Our experiments showed striking effects of sFBN-CH on human epithelial cells adhesion. Chitosan modified with the highest dose of anti-FBN aptamers (40 µg) dramatically increased the number of well-spread cells with a pancake-like shape on day 3 and 4 (Figure 3a). Furthermore, when increasing the amount of anti-FBN aptamers (0, 5, 10, 20 and 40 µg), the rate of cell spreading was progressively enhanced, suggesting an arising presence of functional FBN-related binding domains for cells at the interface (Figure 3b–d). Consistently with this, when cells were cultured in the presence of actin polymerization inhibitor cytochalasin-D, the rate of cell spreading decreased (Figure 4). Interestingly, the effects of cytochalasin-D were more substantial when sFBN-CH with higher doses of anti-FBN aptamers were used. Additionally, when myosin II contractility was inhibited, no significant differences in cell shape were observed. Since myosin II contractility does not directly depend on integrin activation, which is in turn regulated by the proper exposition of FBN RGD binding-motif, these data support the hypothesis that sFBN-CH induces an FBN adsorption pattern that is fully functional to eventually influence actin bundles reorganization and cell shape. It should be stressed that cells were treated with cytoskeleton inhibitors concentrations that did not elicit signs of cytotoxicity and which allowed the complete spreading of the cells on the tissue culture plate (TCPs) with no changes of morphology as reported in the material and methods section. Therefore, any variance of cell morphology can be solely attributed to the functional adsorption of FBN on sFBN-CH.

The hypothesis of an FBN functional adsorption on chitosan is further supported by the literature. For example, observing the preferential adhesion of valve endothelial cells (VEC) on TCPs covered with increasing doses of FBN, Cuy et al. tried to ameliorate chitosan bioactivity by an FBN coating [22]. Surprisingly, VEC morphology on FBN-coated chitosan was not different from the control and their growth was lower than the growth on TCPs. Noteworthy, no differences were detected between the amount of FBN adsorbed on TCPs and on chitosan, suggesting a loss in bioactivity of FBN when adsorbed on chitosan with the respect of TCPs. Consistently with this Custodio et al. observed that when FBN was covalently immobilized on chitosan via carbodiimide chemistry, the adhesion of SaOS-2 cells was promoted if compared to FBN spontaneous adsorption, confirming the hypothesis of a probable loss in bioactivity when FBN is simply adsorbed on chitosan [21].

To conclude, we demonstrated that sFBN-CH was able to dramatically increase the number of adhering cells. A similar modified hyaluronic acid-based hydrogel (sFBN-HA) [16] showed comparable effects, but, interestingly, different mechanisms appear to be involved.
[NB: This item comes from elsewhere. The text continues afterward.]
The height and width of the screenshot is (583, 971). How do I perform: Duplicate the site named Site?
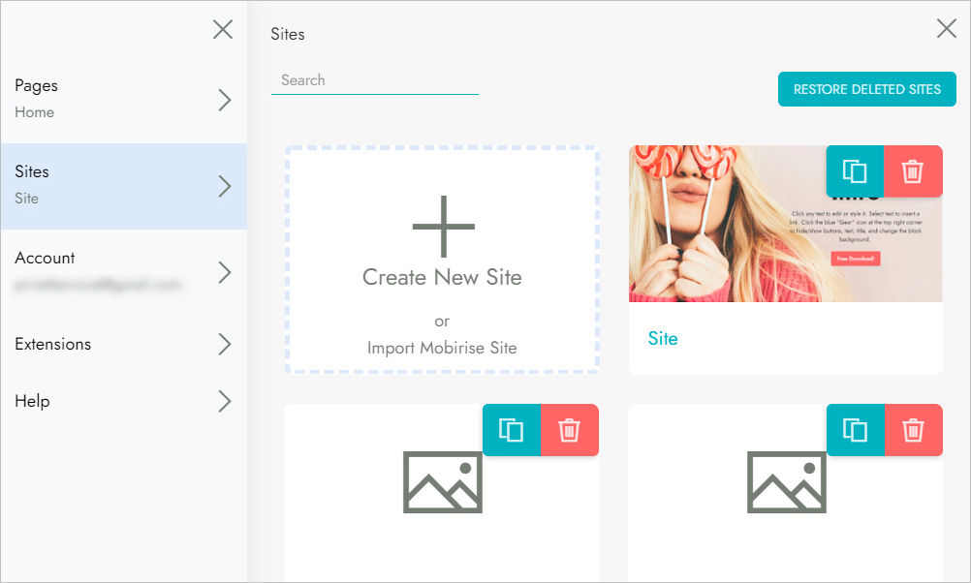[x=854, y=171]
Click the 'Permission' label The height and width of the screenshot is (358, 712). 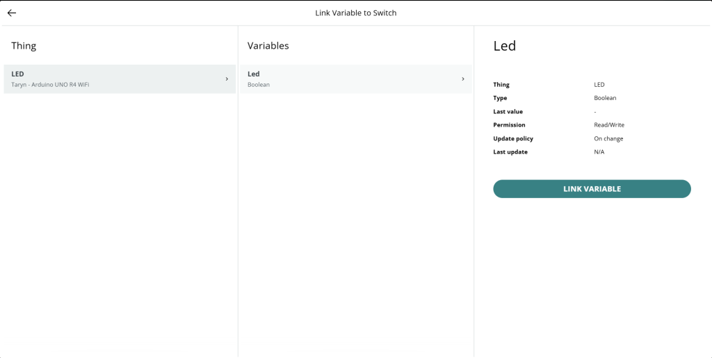coord(509,125)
While sFBN-HA quantitatively increased the adsorption of FBN, enhancing cells adhesion, sFBN-CH showed a similar amount of adsorbed FBN when compared to the control CH, but with great differences in the strength and functionality of the adsorption, as discussed above. Consistent with these findings, additional studies that aimed at directly investigating the structural conformation of FBN on CH and on sFBN-CH have confirmed the role of function-wise conformational differences of adsorbed FBN [13].